/DEPM

Differential Analyses of Gene Expression in KIRP

Primary LanguageRMIT LicenseMIT

Differential Analyses of Gene Expression in KIRP

Abstract

This study analyzes gene expression in Kidney Renal Papillary Cell Carcinoma (KIRP) using the TCGA-KIRP dataset, identifying differentially expressed genes (DEGs) and constructing gene co-expression networks. It also develops a Patient Similarity Network (PSN) to explore patient-specific disease traits, aiming to enhance our knowledge of KIRP’s genetics for potential therapeutic advancements.

Introduction

Kidney Renal Papillary Cell Carcinoma (KIRP) is a notable subtype of renal cell carcinoma, accounting for about 15% of kidney cancer cases. As detailed by [3], KIRP typically presents in two forms: the more prevalent and less aggressive Type 1, and the rapidly growing, more aggressive Type 2. Diagnosing KIRP often involves symptom evaluation, imaging techniques such as CT, MRI, and ultrasound, followed by biopsy confirmation and tailored patient treatments. Recent advancements in the understanding of KIRP’s molecular dynamics, as highlighted by [3][4], are pivotal in refining therapeutic approaches. Our research contributes to this field by examining the TCGA-KIRP dataset to identify differentially expressed genes (DEGs) in cancerous versus normal tissue. We construct gene co-expression and differential co-expression networks, along with a Patient Similarity Network (PSN), to deepen the genomic understanding of KIRP. This endeavor is intended to inform future therapeutic innovations. Additionally, our study includes survival and enrichment analyses to deep into the progression and impact of this disease.

Materials and Methods

Data

Gene expression data were sourced from the Genomic Data Commons (GDC) portal1. The analysis focused on Transcriptome Profiling, specifically Gene Expression Quantification, processed using the STAR - Counts workflow. The TCGA-KIRP project (Kidney Renal Papillary Cell Carcinoma) was chosen for analysis, meanwhile patients were selected based on the availability of both cancer and normal tissue files. Gene expression data were downloaded using the GDCquery function, and subsequent preparation was done with GDCprepare. Two sets of data were obtained: one for primary tumor samples and another for solid tissue normal samples and then combined and labeled appropriately using the DESeq2 package in R. This approach included a critical filtering step to retain genes with significant expression across most samples. Normalization was then conducted to mitigate technical variations. The final step involved separating and refining the normalized data for clear differentiation between cancerous and normal samples, ensuring robust and reliable inputs for the subsequent stages of our analysis

Differentially Expressed Genes (DEGs)

In our first analysis we applied specific thresholds to identify genes of interest with robust changes in expression levels, so to visualize the differentially expressed genes. We established a fold change threshold of $1.2$ on a $\log_2$ scale, which means that a gene’s expression must at least double or halve to be considered significantly different in order to be significant. Moreover, we set an adjusted p-value threshold of $0.05$ to control for false discovery rates in multiple testing.

Co-expression Networks

In our co-expression network analysis we focused exclusively on differentially expressed genes (DEGs). We computed both Pearson and Spearman correlation coefficients for each gene pair among the 97 DEGs identified.

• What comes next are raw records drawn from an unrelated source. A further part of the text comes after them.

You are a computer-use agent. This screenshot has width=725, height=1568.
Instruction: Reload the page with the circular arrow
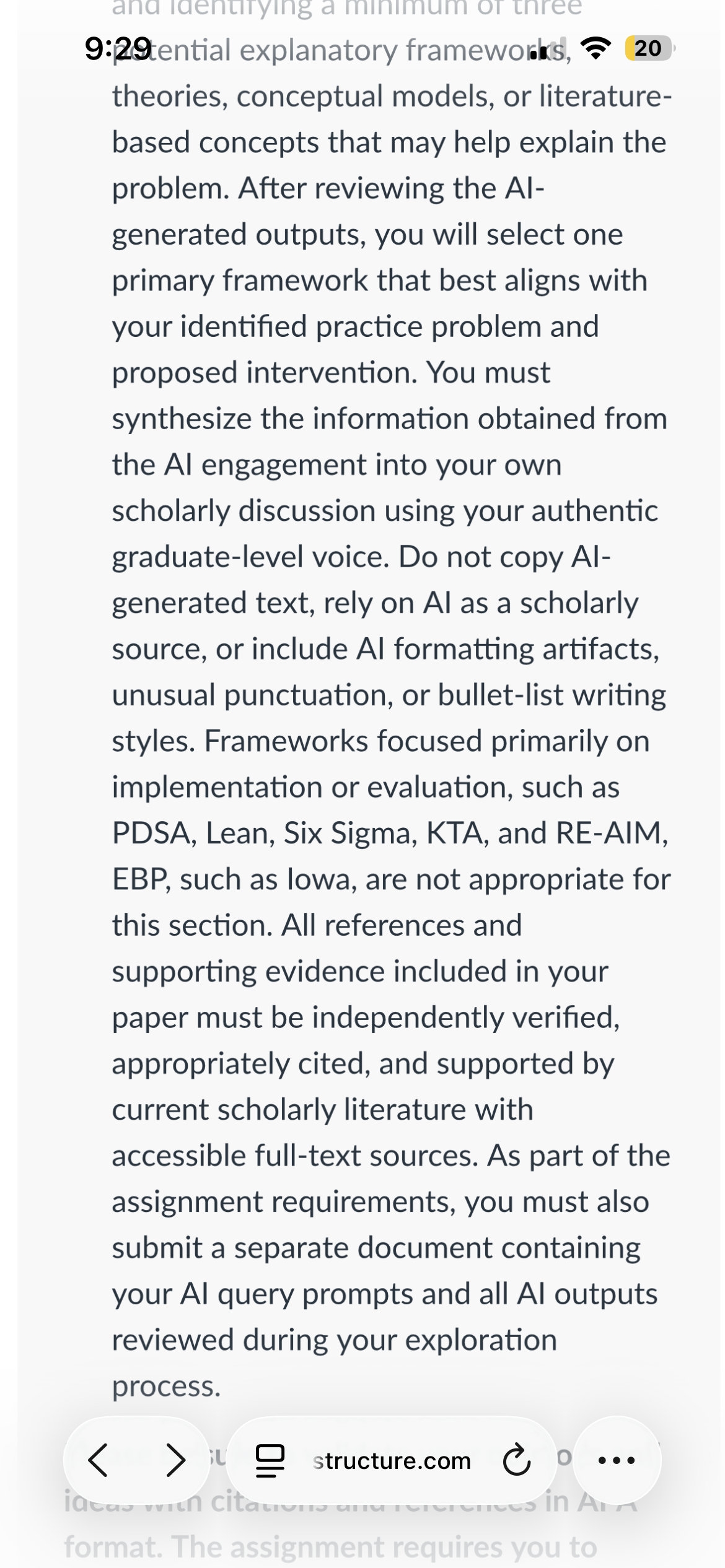tap(517, 1460)
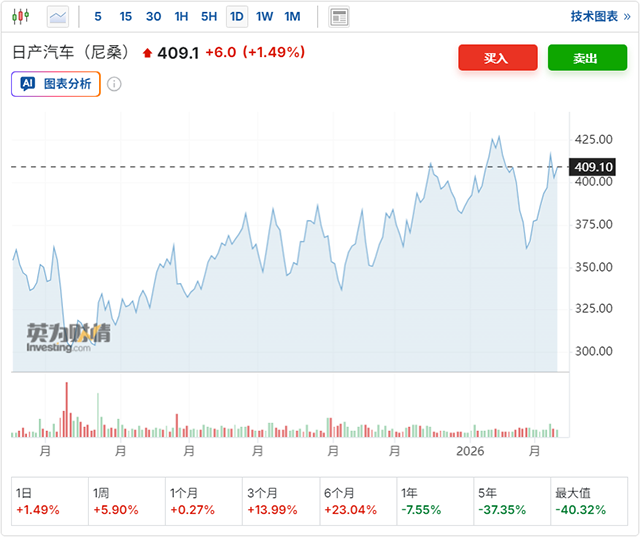This screenshot has height=537, width=640.
Task: Expand 技术图表 with the double chevron
Action: 627,16
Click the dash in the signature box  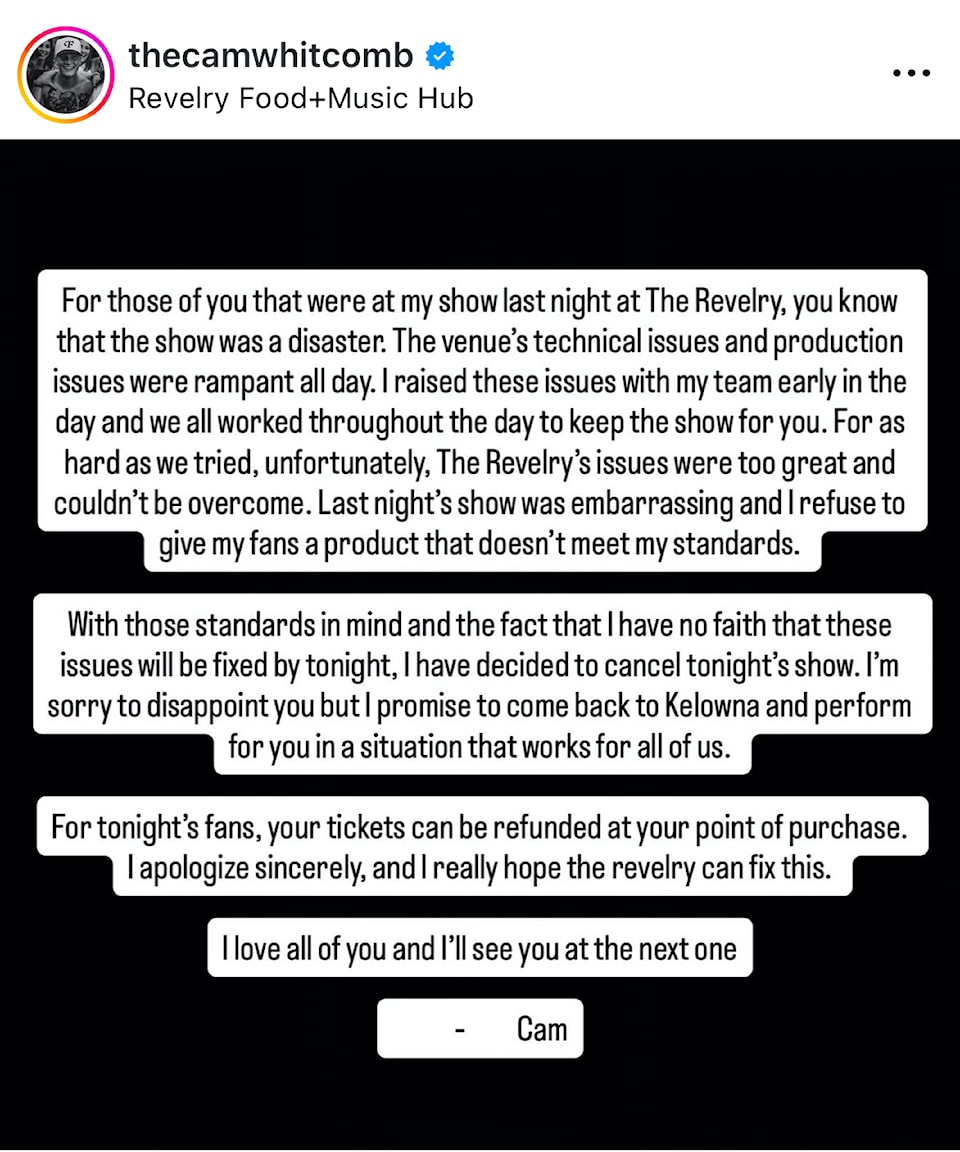(x=460, y=1032)
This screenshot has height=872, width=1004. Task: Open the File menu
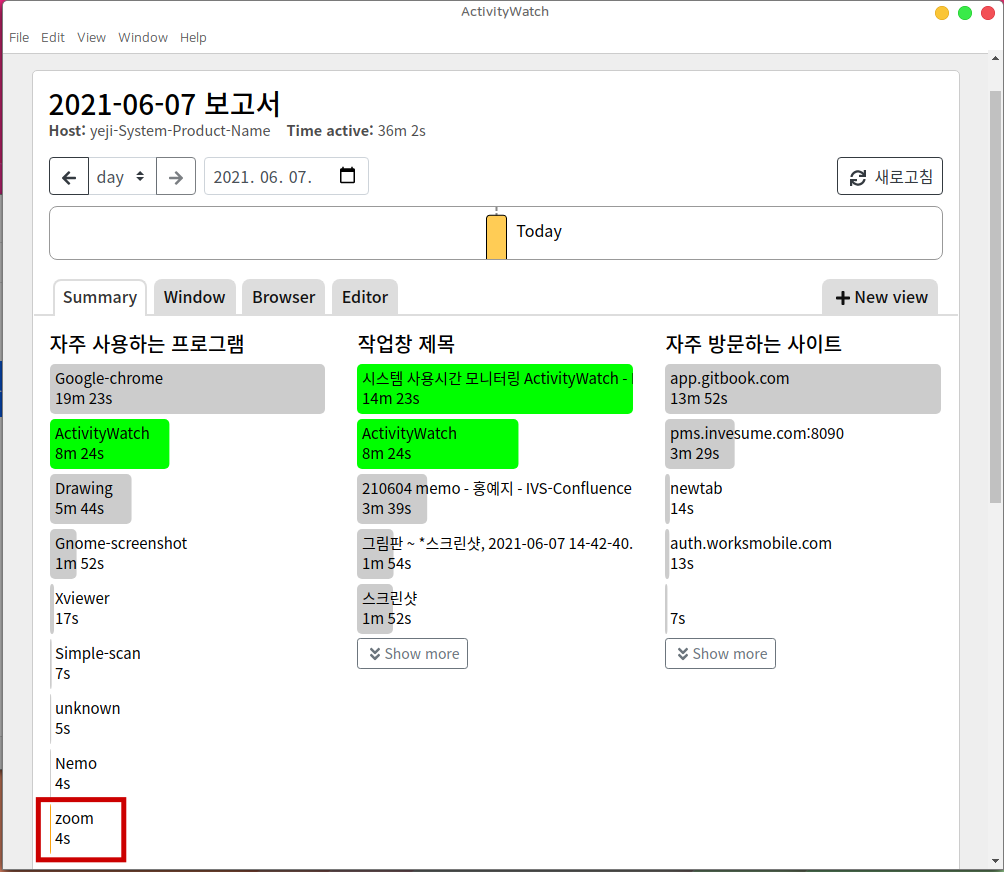point(19,37)
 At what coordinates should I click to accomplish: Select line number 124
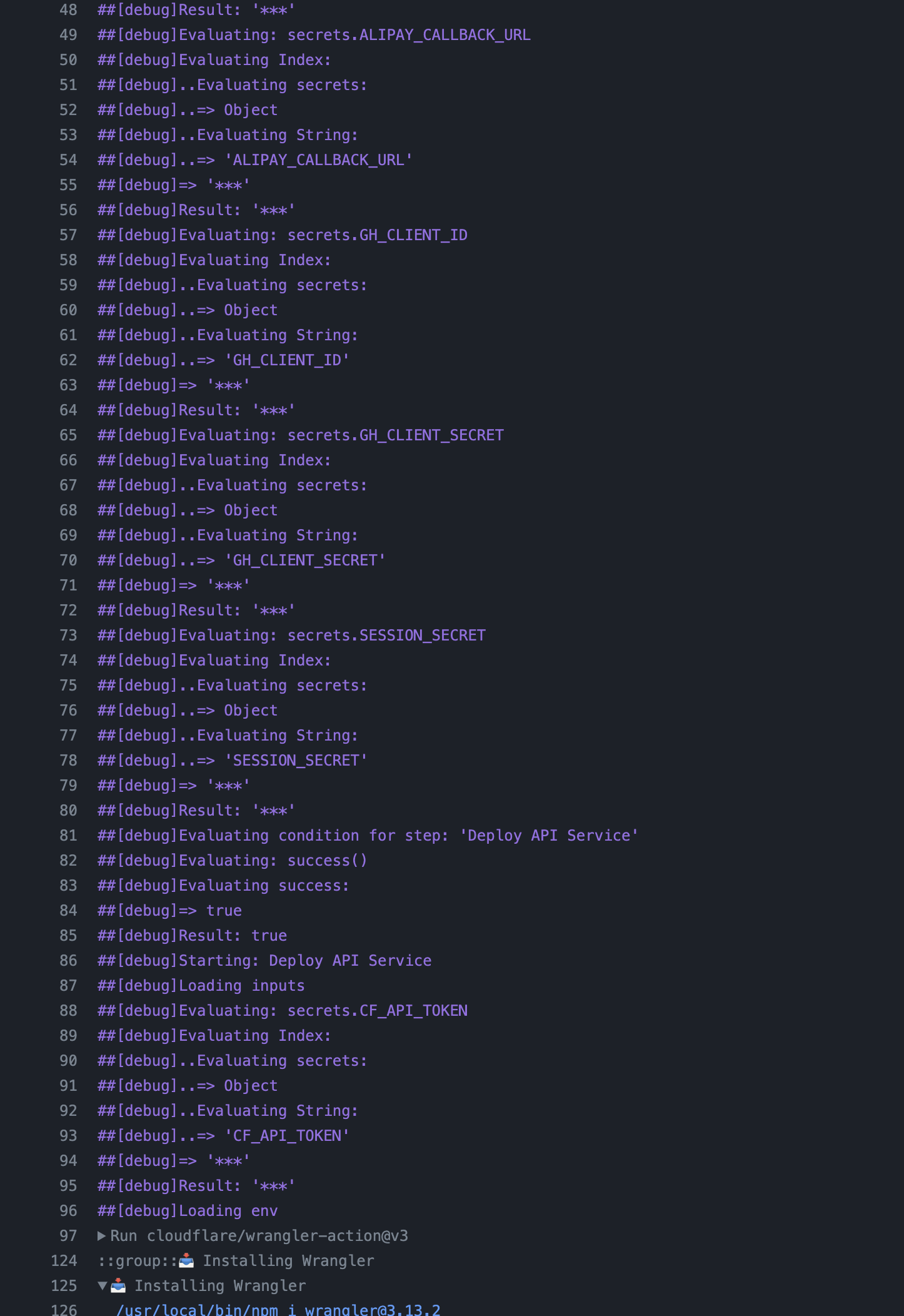[64, 1261]
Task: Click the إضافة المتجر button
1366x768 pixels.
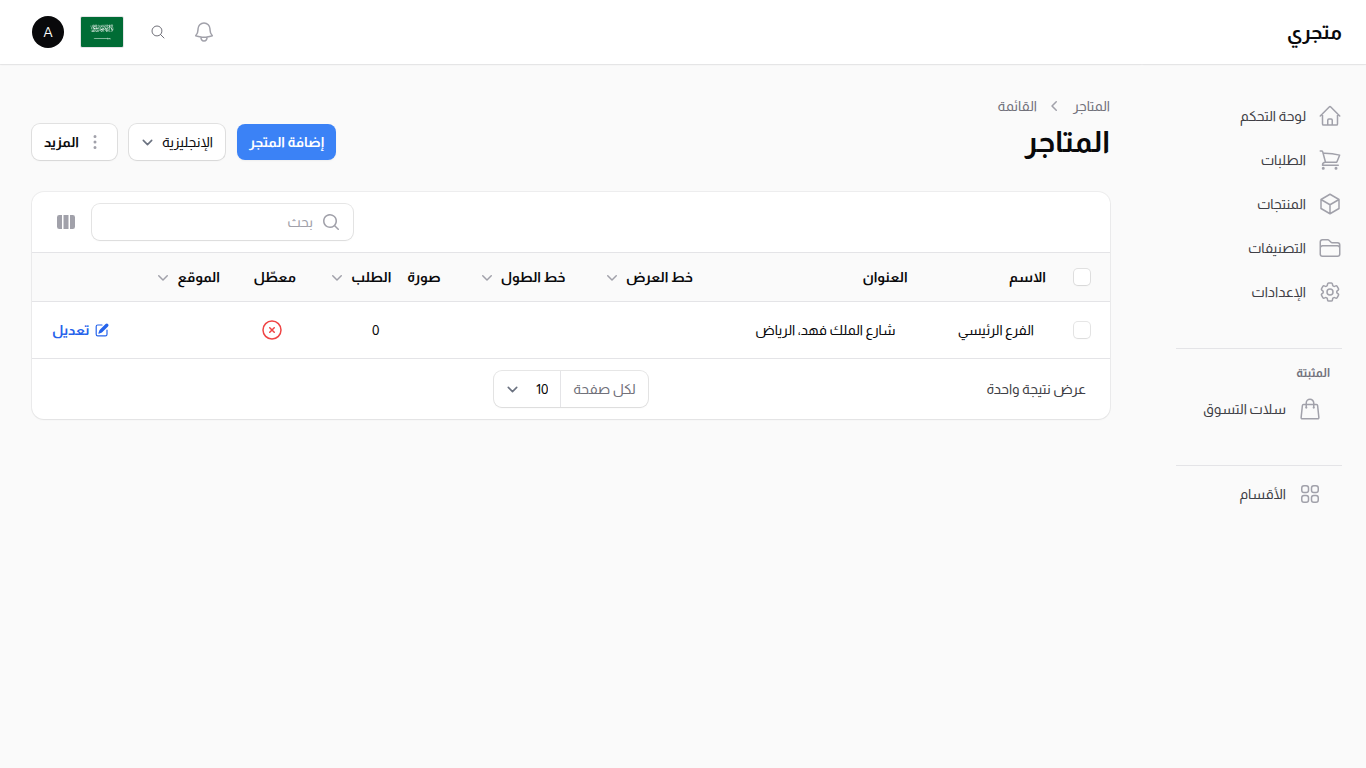Action: (x=286, y=142)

  • Pearson $\rho = \frac{\sum (x_i - \bar{x})(y_i - \bar{y})}{\sqrt{\sum (x_i - \bar{x})^2}\sqrt{\sum (y_i - \bar{y})^2}}$

  • Spearman $\rho = 1 - \frac{6 \sum d_i^2}{n(n^2 - 1)}$

The resulting correlation matrices were used to construct binary adjacency matrices, with a threshold of $\rho_{th} = 0.675$ for both Pearson and Spearman coefficients, determining edge connections. The degree of each gene within these networks was calculated as the sum of its connections to other genes.

Differential Co-expressed Network

In this study, we employ the Fisher z-transformation to stabilize variances in correlation values between cancer and normal conditions of gene expression data, thresholding Z-scores calculated for gene pairs by comparing correlations in both conditions.

$$ Z = \frac{z_1 - z_2}{\sqrt{\frac{1}{n_1 - 3}} + \frac{1}{n_2 - 3}} $$

Correlations with absolute z-scores under 3 are considered insignificant and set to 0; others are set to 1. A differential co-expressed network is constructed and computing the top 5% nodes with the highest degrees identifies hubs across different networks and correlation methods.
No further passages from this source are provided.